İ.Ö. 188 yılı Bergama-Roma ittifak güçlerinin Magnesia (bugünkü Manisa) önlerindeki büyük savaşta Suriye Krallığı’nın güçlerini yenilgiye uğrattığı ve Toroslar’ın ardına çekilmelerine yol açacak süreci tetikleyen zaferi kazandıkları dönüm noktasıdır. Bundan sonra Anadolu kapıları, Roma İmparatorluğu’nun güçlerine ardına kadar açılmıştır. 




Akropol eteklerinde bir duvar izi

İ.Ö. 159 yıllarında ise kent hala Bergama Krallığı’nın yönetimindeyken; bir ara Bitinya Kralı II.Prusias’ın saldırısına uğrar. Kent ve şimdi yeri bilinmeyen Apollon Kynneios Tapınağı yağmalanır. İ.Ö. 133 yılında bütün Anadolu’nun Roma’nın eline geçmesi sonrasında; Roma döneminde oluşturulan Asya Eyaleti’nin bir parçası haline gelen Temnos, İ.S. 17 yılındaki büyük İzmir Depremi’nde yıkılır ve İmparator Tiberius’un katkılarıyla kent yeniden kurulur.

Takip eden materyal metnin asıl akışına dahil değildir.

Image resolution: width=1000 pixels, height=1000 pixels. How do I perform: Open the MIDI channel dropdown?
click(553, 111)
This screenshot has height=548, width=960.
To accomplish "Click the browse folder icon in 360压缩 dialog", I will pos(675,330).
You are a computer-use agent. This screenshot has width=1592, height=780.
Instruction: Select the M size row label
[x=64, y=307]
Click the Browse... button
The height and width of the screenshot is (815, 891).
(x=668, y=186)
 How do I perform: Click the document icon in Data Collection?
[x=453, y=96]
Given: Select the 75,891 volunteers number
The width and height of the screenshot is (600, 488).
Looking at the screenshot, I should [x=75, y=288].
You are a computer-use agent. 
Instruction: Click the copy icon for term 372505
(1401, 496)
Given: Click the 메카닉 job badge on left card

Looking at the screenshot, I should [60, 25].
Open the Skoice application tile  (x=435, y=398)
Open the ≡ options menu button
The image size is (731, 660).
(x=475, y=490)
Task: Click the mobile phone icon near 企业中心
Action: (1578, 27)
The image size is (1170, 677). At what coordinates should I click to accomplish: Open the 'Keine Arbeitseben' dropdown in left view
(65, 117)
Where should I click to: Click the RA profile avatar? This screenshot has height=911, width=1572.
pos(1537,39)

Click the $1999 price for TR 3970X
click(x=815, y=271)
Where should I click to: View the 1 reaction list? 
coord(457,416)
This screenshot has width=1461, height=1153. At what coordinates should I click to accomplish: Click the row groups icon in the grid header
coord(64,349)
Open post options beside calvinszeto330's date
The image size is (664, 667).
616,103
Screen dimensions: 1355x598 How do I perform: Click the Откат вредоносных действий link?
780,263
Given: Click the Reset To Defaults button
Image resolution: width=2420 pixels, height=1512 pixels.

 Akropolün doğu yamacında dikkate değer bir mimari parça daha

Temnos, Bizans döneminde bir piskoposluk merkezi haline gelir. (İ.S. 5.yy.) Tarihi kayıtlara göre; İ.S. 8.yy.da II. İznik Konsülü’ne katılanlar arasında Temnos Piskoposu Theophilos’un adı geçmektedir. Bu evreden sonra kent Arap ve takiben Türkmen akınlarıyla giderek zayıflar ve tarihteki önemini yitirerek kaybolup gider. Türklerin bölgeye geldikleri sırada; (12-13.yy.lar) ören yerinde bulunan sırlı seramiklerden küçük bir Bizans köyünün bulunduğu anlaşılmaktadır.